(Source data)

--- START ---

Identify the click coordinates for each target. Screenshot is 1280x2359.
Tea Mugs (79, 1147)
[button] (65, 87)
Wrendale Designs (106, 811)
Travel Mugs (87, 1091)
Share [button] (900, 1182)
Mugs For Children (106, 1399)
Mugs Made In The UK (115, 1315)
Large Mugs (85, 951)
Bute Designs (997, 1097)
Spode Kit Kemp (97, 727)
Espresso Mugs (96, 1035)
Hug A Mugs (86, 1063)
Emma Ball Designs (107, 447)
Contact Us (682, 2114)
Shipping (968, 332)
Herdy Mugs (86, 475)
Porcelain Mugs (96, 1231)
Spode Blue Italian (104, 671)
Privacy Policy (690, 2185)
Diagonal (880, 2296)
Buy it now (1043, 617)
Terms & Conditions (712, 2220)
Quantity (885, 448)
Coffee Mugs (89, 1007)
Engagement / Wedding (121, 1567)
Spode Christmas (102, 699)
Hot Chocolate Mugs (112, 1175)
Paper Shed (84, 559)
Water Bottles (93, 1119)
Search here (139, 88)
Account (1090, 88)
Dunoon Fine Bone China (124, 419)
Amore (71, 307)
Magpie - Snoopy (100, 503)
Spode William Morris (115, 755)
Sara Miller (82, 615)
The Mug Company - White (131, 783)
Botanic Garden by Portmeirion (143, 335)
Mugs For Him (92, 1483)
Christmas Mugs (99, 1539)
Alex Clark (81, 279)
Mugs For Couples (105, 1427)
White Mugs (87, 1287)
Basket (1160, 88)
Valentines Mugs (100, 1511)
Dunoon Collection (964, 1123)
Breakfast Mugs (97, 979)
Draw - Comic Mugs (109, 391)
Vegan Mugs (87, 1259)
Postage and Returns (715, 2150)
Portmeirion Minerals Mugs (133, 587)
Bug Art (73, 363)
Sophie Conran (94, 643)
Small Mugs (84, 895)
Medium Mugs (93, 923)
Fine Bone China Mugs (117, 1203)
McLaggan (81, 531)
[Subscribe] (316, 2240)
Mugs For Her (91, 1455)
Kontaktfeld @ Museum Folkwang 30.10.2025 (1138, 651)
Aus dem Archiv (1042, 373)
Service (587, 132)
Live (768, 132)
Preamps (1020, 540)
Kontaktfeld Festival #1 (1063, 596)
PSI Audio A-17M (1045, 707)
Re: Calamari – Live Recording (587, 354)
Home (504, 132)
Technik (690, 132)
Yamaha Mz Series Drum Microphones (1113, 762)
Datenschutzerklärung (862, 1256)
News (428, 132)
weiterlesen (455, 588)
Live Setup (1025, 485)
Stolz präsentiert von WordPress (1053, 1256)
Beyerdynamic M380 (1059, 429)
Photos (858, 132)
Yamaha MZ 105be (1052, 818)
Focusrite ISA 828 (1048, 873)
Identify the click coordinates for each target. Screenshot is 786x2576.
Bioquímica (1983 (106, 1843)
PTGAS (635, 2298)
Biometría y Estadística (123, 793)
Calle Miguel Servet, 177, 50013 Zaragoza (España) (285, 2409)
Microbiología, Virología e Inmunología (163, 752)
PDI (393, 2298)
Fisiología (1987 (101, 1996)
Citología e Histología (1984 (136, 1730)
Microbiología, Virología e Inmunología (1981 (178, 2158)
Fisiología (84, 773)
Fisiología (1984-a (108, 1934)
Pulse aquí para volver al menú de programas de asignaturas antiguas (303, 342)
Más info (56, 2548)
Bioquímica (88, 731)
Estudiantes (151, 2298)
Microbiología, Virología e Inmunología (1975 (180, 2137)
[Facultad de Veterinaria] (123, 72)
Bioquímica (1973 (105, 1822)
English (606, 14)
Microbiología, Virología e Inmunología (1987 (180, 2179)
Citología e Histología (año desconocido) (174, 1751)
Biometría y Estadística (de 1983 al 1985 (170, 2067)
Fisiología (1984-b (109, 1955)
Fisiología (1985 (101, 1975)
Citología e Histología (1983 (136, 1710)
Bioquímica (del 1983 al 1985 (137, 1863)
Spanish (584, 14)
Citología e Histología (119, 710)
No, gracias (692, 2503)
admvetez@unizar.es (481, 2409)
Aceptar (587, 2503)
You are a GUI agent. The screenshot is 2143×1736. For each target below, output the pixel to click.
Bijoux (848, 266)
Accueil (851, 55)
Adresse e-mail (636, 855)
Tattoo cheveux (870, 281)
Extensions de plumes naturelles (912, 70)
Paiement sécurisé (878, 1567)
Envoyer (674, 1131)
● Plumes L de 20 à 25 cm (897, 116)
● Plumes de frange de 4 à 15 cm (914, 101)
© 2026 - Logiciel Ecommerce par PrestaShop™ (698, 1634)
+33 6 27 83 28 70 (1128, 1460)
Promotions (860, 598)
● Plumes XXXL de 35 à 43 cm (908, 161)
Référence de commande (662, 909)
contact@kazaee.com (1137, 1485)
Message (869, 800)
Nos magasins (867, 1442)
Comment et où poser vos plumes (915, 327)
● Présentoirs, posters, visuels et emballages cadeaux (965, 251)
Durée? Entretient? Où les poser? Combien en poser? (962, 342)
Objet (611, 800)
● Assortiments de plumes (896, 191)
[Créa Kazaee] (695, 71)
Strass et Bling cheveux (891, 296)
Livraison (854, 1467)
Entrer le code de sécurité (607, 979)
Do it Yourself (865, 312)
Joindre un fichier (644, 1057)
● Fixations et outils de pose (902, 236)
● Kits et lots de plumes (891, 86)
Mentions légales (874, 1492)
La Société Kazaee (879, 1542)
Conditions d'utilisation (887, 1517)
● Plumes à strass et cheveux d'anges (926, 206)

--- END ---

GOAL OF THE EXERCISE: Which of the lines above hold the word "Estadística"? Copy each one.

ANSWER:
Biometría y Estadística (123, 793)
Biometría y Estadística (de 1983 al 1985 (170, 2067)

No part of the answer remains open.